Would the residential services be for the consumer directly or targeted at the larger real estate developers?
We are selling through different channels. First is the estate management companies, such as Knight Frank. We are also selling to security companies. Security companies have their guards at the US Embassy or the KRA building sitting at the reception on the ground floor of the building. We are enabling these security companies to provide this as a service to their customers. We are also providing this directly to some of the corporates who want to own the platform themselves.
What is your inspiration? What drives you to do what you do? How have you achieved what you have on this journey?
We rebranded ourselves at the end of 2019. We changed our mission in terms of why we are doing what we are doing, what we care about as a company, what I care about as owner of this business. We are here to build technology for a better tomorrow. I am personally and professionally in a stage in life where I do not wake up in the morning and go to work just to make more money. It is about making a difference. It is about developing people. It is about building a world that we believe in and leave in a better state than we found it. It is a mammoth task. Every person must make his own path. What drives me is building technology for a better tomorrow.

• _WORK REQUEST_: Copy the interview excerpt above in full, word for word.

• _DATA RECORDS_:
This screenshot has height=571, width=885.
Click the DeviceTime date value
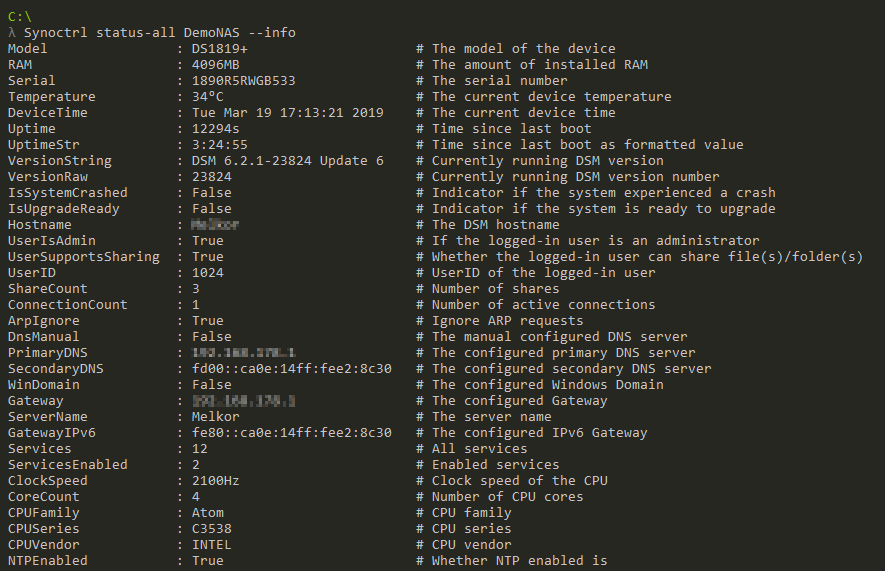tap(287, 113)
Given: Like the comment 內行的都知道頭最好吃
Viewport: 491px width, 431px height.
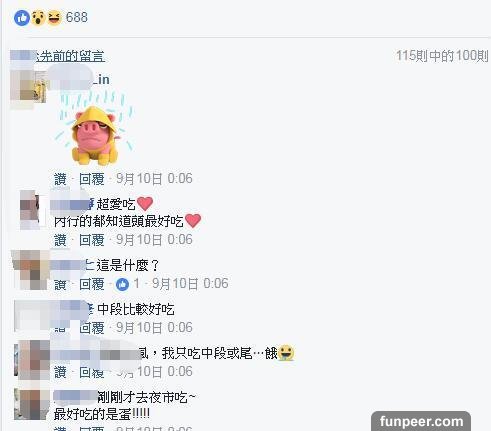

• _ANSWER TO THIS TASK_:
Would the residential services be for the consumer directly or targeted at the larger real estate developers?
We are selling through different channels. First is the estate management companies, such as Knight Frank. We are also selling to security companies. Security companies have their guards at the US Embassy or the KRA building sitting at the reception on the ground floor of the building. We are enabling these security companies to provide this as a service to their customers. We are also providing this directly to some of the corporates who want to own the platform themselves.
What is your inspiration? What drives you to do what you do? How have you achieved what you have on this journey?
We rebranded ourselves at the end of 2019. We changed our mission in terms of why we are doing what we are doing, what we care about as a company, what I care about as owner of this business. We are here to build technology for a better tomorrow. I am personally and professionally in a stage in life where I do not wake up in the morning and go to work just to make more money. It is about making a difference. It is about developing people. It is about building a world that we believe in and leave in a better state than we found it. It is a mammoth task. Every person must make his own path. What drives me is building technology for a better tomorrow.